Good, better, best

One of my favourite coding philosophies is the idea that any feature/project can be done in 3 distinct ways:

  1. The "good" way, that solves a specific problem.
  2. The "better" way, that still solves the problem, but adds a little extra to the solution.
  3. The "best" way, that goes above and beyond to solve the problem in the most elegant and flexible way.

This might seem a bit abstract, so let's take an example:

You're tasked with building a feature where a user can submit the name of a city to be saved in a database. That's the only requirement, the rest is up to you.

Now, let's start with the "good" solution to this problem. You could add an input tag to your webpage, next to a button type="submit". When the user clicks "submit", you'll take whatever is in the in input field and save it in your database. That's it - you've solved the problem. Your solution is good.

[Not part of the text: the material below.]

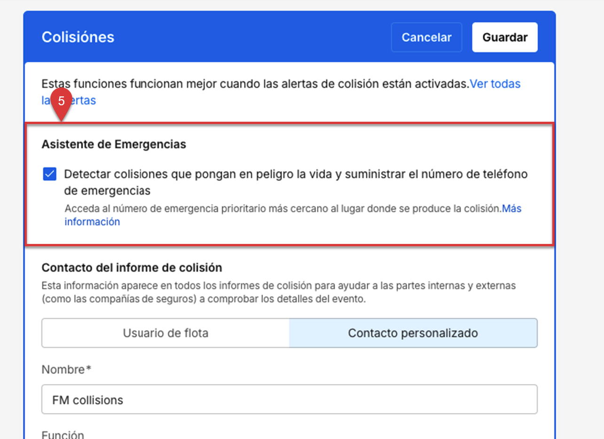Click the Asistente de Emergencias heading
Screen dimensions: 604x439
coord(114,144)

But let's take it one step further. For the "better" solution, maybe we'll disable the button when the input is empty so it can't be submitted. We could also add some validation to make sure the user can't submit an input less than 2 characters, or more than 40 characters. Finally, we could display an error message if something goes wrong with our database call. Again, we've solved the problem - but in a much more useful way this time. We've handled some edge cases and made the solution nicer, but fundamentally it's the same.

Let's then try to think of the "best" solution we can come up with. On top of the previous solution, maybe we could add an autocompletion feature to the input field. When a user starts typing, we'll show a list of all the cities that begin with the characters they've typed. We could even make this search smarter by adding abbreviations, so maybe "NY" would find "New York" etc. Finally, when the user makes a successful database submit, we'll show a nice checkmark animation to indicate that everything went smoothly.

You see where I'm going with this? Each solution solves the given problem, but they do it in very different ways.

The key is knowing which solution you should choose at any given moment, which usually depends on the time constraints, budget and client needs.

I prefer to start with the "good" solution, and then gradually add features if there's room for it when other, more important problems have been solved. It's all about prioritizing your time and energy to what best matches the needs of the project, but hopefully this gives you a frame of reference to start with when designing/implementing new features.